[Items for locating described things]

··········

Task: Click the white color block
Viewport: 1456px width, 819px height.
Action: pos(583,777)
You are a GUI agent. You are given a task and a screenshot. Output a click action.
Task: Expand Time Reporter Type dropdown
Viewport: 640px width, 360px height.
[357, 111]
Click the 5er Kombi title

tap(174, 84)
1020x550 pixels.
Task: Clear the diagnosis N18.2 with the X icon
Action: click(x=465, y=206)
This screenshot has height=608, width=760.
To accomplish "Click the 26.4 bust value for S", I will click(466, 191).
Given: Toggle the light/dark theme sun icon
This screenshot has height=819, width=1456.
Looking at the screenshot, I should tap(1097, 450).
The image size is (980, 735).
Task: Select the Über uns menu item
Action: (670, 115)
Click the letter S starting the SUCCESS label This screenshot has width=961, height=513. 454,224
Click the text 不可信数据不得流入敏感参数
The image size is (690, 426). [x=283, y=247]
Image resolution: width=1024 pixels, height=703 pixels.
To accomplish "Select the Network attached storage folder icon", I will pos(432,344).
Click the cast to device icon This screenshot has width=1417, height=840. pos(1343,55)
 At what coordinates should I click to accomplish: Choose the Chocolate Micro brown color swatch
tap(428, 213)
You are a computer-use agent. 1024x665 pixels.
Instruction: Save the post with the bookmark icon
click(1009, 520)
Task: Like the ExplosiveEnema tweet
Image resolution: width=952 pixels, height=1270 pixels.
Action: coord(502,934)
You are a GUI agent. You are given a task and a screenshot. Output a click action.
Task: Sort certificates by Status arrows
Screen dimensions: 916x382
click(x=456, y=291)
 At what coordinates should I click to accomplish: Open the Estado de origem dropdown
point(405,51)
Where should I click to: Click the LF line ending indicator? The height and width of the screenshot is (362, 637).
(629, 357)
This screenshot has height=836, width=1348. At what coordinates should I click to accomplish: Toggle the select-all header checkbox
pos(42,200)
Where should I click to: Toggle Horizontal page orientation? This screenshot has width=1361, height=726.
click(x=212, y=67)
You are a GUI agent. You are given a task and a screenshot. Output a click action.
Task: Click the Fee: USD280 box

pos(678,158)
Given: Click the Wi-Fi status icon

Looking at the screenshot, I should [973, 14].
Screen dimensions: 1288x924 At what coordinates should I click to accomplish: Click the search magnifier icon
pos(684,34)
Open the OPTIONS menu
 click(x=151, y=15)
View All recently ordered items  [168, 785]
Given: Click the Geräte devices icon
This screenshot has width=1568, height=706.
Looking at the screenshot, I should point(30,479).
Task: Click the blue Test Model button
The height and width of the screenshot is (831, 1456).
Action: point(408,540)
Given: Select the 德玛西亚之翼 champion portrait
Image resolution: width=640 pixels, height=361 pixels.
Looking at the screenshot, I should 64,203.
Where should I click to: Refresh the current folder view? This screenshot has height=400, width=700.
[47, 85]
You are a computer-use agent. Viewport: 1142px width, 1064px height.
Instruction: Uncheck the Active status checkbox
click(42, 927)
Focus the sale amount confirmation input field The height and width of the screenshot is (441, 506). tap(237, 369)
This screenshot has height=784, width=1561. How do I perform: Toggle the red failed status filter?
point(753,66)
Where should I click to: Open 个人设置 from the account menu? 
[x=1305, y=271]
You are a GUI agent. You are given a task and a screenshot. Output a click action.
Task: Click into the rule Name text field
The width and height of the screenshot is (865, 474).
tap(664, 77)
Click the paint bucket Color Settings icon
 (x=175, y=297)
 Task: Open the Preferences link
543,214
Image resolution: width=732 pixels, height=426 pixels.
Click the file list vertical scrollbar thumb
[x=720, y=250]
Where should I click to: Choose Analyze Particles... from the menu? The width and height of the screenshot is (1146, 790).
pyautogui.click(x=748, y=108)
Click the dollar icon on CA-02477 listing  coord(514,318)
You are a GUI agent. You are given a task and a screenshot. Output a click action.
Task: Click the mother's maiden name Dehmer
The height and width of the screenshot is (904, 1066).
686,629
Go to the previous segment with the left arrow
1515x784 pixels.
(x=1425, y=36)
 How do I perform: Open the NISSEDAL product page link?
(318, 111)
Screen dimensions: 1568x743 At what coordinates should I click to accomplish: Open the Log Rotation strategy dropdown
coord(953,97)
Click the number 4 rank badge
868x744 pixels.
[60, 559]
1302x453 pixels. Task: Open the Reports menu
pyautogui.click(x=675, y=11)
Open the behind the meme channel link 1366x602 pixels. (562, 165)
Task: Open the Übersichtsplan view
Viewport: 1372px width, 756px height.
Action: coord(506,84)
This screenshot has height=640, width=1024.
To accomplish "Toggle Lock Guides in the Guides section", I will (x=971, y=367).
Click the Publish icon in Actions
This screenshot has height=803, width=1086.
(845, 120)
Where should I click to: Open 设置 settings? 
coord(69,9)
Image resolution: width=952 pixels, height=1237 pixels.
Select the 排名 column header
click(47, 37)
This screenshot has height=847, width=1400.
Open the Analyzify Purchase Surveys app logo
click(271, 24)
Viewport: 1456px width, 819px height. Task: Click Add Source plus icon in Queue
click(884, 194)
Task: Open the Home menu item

··········

* [WHAT IS BEING ASKED] Copy out every one of the items above word for word, keeping each line as it appears.

* [TASK ANSWER]
Task: Click the white color block
Viewport: 1456px width, 819px height.
Action: pos(583,777)
You are a GUI agent. You are given a task and a screenshot. Output a click action.
Task: Expand Time Reporter Type dropdown
Viewport: 640px width, 360px height.
[357, 111]
Click the 5er Kombi title

tap(174, 84)
1020x550 pixels.
Task: Clear the diagnosis N18.2 with the X icon
Action: click(x=465, y=206)
This screenshot has height=608, width=760.
To accomplish "Click the 26.4 bust value for S", I will click(466, 191).
Given: Toggle the light/dark theme sun icon
This screenshot has height=819, width=1456.
Looking at the screenshot, I should tap(1097, 450).
The image size is (980, 735).
Task: Select the Über uns menu item
Action: (670, 115)
Click the letter S starting the SUCCESS label This screenshot has width=961, height=513. 454,224
Click the text 不可信数据不得流入敏感参数
The image size is (690, 426). [x=283, y=247]
Image resolution: width=1024 pixels, height=703 pixels.
To accomplish "Select the Network attached storage folder icon", I will pos(432,344).
Click the cast to device icon This screenshot has width=1417, height=840. pos(1343,55)
 At what coordinates should I click to accomplish: Choose the Chocolate Micro brown color swatch
tap(428, 213)
You are a computer-use agent. 1024x665 pixels.
Instruction: Save the post with the bookmark icon
click(1009, 520)
Task: Like the ExplosiveEnema tweet
Image resolution: width=952 pixels, height=1270 pixels.
Action: coord(502,934)
You are a GUI agent. You are given a task and a screenshot. Output a click action.
Task: Sort certificates by Status arrows
Screen dimensions: 916x382
click(x=456, y=291)
 At what coordinates should I click to accomplish: Open the Estado de origem dropdown
point(405,51)
Where should I click to: Click the LF line ending indicator? The height and width of the screenshot is (362, 637).
(629, 357)
This screenshot has height=836, width=1348. At what coordinates should I click to accomplish: Toggle the select-all header checkbox
pos(42,200)
Where should I click to: Toggle Horizontal page orientation? This screenshot has width=1361, height=726.
click(x=212, y=67)
You are a GUI agent. You are given a task and a screenshot. Output a click action.
Task: Click the Fee: USD280 box

pos(678,158)
Given: Click the Wi-Fi status icon

Looking at the screenshot, I should [973, 14].
Screen dimensions: 1288x924 At what coordinates should I click to accomplish: Click the search magnifier icon
pos(684,34)
Open the OPTIONS menu
 click(x=151, y=15)
View All recently ordered items  [168, 785]
Given: Click the Geräte devices icon
This screenshot has width=1568, height=706.
Looking at the screenshot, I should point(30,479).
Task: Click the blue Test Model button
The height and width of the screenshot is (831, 1456).
Action: point(408,540)
Given: Select the 德玛西亚之翼 champion portrait
Image resolution: width=640 pixels, height=361 pixels.
Looking at the screenshot, I should 64,203.
Where should I click to: Refresh the current folder view? This screenshot has height=400, width=700.
[47, 85]
You are a computer-use agent. Viewport: 1142px width, 1064px height.
Instruction: Uncheck the Active status checkbox
click(42, 927)
Focus the sale amount confirmation input field The height and width of the screenshot is (441, 506). tap(237, 369)
This screenshot has height=784, width=1561. How do I perform: Toggle the red failed status filter?
point(753,66)
Where should I click to: Open 个人设置 from the account menu? 
[x=1305, y=271]
You are a GUI agent. You are given a task and a screenshot. Output a click action.
Task: Click into the rule Name text field
The width and height of the screenshot is (865, 474).
tap(664, 77)
Click the paint bucket Color Settings icon
 (x=175, y=297)
 Task: Open the Preferences link
543,214
Image resolution: width=732 pixels, height=426 pixels.
Click the file list vertical scrollbar thumb
[x=720, y=250]
Where should I click to: Choose Analyze Particles... from the menu? The width and height of the screenshot is (1146, 790).
pyautogui.click(x=748, y=108)
Click the dollar icon on CA-02477 listing  coord(514,318)
You are a GUI agent. You are given a task and a screenshot. Output a click action.
Task: Click the mother's maiden name Dehmer
The height and width of the screenshot is (904, 1066).
686,629
Go to the previous segment with the left arrow
1515x784 pixels.
(x=1425, y=36)
 How do I perform: Open the NISSEDAL product page link?
(318, 111)
Screen dimensions: 1568x743 At what coordinates should I click to accomplish: Open the Log Rotation strategy dropdown
coord(953,97)
Click the number 4 rank badge
868x744 pixels.
[60, 559]
1302x453 pixels. Task: Open the Reports menu
pyautogui.click(x=675, y=11)
Open the behind the meme channel link 1366x602 pixels. (562, 165)
Task: Open the Übersichtsplan view
Viewport: 1372px width, 756px height.
Action: coord(506,84)
This screenshot has height=640, width=1024.
To accomplish "Toggle Lock Guides in the Guides section", I will (x=971, y=367).
Click the Publish icon in Actions
This screenshot has height=803, width=1086.
(845, 120)
Where should I click to: Open 设置 settings? 
coord(69,9)
Image resolution: width=952 pixels, height=1237 pixels.
Select the 排名 column header
click(47, 37)
This screenshot has height=847, width=1400.
Open the Analyzify Purchase Surveys app logo
click(271, 24)
Viewport: 1456px width, 819px height. Task: Click Add Source plus icon in Queue
click(884, 194)
Task: Open the Home menu item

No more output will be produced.